Entró en el Templo y comenzó a echar fuera a los que vendían.
Ayer contemplábamos al Señor llorando de pena ante su querida ciudad de Jerusalén. Hoy le contemplamos furioso expulsando a los mercaderes del templo. Como dice santa Teresa es gran cosa mientras vivimos y somos humanos, traerle humano.
El pueblo judío estaba, con razón, muy orgulloso de su religión y de su templo. Pero Jesús parece dispuesto a acabar con aquella religiosidad en la que el culto se había distanciado de la vida. Jesús, que siente la imperiosa necesidad de hacer ver cómo el Templo ha quedado obsoleto, nos hace evocar las palabras del profeta Jeremías: Venís y os paráis ante mí en este templo donde se invoca mi Nombre y decís: Estamos seguros. Para seguir haciendo todas esas abominaciones. ¿Una cueva de bandidos se os antoja que lleva mi Nombre? (Jr 7, 10-11).
Con la llegada de Jesús concluye el tiempo del templo. Jesús derriba el muro que la religiosidad judía había construido en torno a Dios. Dios lo llena todo, y está en todos: Del amor del Señor está llena la tierra (Salmo 33, 5).

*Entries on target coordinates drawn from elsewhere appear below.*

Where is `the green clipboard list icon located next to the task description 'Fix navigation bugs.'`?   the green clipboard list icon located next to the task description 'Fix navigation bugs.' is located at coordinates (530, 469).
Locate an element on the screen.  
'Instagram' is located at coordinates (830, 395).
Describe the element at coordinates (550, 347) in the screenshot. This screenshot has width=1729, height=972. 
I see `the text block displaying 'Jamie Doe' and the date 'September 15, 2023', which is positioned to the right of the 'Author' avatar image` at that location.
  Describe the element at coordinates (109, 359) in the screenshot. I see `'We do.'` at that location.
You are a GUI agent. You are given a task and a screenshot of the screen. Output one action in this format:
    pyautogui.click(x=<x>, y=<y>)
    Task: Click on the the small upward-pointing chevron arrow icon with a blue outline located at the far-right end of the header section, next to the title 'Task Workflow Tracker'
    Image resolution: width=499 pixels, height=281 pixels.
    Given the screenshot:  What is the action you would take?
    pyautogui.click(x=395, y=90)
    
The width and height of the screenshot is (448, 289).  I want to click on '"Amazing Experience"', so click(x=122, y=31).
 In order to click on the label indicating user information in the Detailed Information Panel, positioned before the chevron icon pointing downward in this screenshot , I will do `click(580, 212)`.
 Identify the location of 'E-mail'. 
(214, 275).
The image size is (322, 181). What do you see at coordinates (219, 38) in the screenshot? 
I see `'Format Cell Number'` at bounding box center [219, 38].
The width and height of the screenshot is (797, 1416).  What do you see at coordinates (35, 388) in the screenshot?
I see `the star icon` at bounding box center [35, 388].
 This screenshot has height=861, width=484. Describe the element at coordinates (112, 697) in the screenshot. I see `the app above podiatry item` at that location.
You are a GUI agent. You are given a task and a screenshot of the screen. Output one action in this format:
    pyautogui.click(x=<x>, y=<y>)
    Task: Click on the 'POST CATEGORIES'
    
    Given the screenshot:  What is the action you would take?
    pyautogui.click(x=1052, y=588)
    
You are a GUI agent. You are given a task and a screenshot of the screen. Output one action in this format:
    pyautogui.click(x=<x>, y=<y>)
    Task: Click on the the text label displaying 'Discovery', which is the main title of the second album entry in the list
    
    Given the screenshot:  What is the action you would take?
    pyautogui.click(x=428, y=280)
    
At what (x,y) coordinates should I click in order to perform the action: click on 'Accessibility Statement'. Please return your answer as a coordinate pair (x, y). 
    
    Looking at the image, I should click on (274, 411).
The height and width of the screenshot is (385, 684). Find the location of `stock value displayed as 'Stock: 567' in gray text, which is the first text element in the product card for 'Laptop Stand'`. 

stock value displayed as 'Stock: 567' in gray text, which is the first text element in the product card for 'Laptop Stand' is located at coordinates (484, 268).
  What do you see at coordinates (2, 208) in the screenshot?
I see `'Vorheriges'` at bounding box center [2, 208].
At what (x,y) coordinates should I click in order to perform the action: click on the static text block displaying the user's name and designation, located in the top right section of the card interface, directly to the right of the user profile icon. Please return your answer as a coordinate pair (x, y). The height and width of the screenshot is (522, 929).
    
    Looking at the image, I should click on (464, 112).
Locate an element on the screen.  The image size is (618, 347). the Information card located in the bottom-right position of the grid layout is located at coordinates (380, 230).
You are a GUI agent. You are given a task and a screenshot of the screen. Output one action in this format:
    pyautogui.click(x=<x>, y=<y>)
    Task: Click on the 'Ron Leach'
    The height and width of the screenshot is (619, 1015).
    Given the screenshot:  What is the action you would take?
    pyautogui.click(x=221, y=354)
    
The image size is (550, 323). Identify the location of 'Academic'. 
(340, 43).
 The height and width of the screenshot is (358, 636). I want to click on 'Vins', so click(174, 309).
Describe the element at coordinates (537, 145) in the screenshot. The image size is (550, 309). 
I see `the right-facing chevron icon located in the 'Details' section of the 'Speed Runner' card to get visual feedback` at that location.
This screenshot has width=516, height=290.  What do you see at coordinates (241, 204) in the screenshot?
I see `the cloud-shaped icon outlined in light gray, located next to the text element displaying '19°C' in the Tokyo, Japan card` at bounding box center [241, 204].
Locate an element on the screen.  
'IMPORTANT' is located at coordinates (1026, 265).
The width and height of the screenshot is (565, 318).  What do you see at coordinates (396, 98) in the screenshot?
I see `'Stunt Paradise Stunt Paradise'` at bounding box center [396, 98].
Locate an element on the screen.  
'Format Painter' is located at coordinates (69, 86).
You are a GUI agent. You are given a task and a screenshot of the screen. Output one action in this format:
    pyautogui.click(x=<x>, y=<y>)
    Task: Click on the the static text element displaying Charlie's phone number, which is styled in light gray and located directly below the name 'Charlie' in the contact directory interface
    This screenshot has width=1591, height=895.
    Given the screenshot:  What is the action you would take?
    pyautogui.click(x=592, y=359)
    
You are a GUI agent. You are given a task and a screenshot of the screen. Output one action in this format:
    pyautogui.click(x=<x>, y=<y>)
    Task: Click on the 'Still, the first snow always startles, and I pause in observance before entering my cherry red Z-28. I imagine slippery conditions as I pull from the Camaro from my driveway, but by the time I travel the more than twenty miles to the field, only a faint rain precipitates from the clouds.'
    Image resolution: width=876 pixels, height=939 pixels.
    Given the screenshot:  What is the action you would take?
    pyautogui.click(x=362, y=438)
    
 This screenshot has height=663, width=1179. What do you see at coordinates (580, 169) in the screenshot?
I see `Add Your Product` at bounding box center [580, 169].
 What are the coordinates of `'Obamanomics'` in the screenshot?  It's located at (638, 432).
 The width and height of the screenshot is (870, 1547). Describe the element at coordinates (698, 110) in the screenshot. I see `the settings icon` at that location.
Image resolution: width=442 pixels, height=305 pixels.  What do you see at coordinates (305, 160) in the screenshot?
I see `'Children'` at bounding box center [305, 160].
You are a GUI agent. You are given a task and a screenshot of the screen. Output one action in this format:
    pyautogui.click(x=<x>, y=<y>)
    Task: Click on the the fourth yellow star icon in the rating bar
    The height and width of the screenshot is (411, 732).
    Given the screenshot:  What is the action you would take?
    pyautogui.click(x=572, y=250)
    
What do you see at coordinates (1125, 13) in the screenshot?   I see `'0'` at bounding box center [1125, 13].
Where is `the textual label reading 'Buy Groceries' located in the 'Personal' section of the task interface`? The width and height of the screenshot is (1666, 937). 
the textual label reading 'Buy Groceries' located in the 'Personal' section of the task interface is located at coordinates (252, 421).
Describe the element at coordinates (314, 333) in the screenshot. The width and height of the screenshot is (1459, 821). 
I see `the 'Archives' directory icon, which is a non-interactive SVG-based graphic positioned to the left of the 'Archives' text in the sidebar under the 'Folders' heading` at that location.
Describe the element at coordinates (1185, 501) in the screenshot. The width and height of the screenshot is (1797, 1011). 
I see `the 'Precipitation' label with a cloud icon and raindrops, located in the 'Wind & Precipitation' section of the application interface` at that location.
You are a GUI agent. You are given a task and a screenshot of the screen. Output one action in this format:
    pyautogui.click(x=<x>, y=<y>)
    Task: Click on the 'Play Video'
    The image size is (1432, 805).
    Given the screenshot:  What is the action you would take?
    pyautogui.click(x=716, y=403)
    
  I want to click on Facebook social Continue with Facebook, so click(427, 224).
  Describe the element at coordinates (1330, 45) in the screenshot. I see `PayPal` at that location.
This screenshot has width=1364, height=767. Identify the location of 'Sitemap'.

Ahora los adoradores verdaderos adorarán al Padre en espíritu y en verdad, porque así quiere el Padre que sean los que le adoren (Jn 4, 23). Ya no hay distinción entre lo sagrado y lo profano, porque todo es sagrado. Todos, yo y mis prójimos, hemos sido creados a imagen de Dios. El templo de Dios es sagrado y vosotros sois ese templo (1 Cor 3, 17).
No encerremos a Dios en ningún rincón: Recia cosa sería que sólo en los rincones se pudiese traer oración. Entre los pucheros anda el Señor.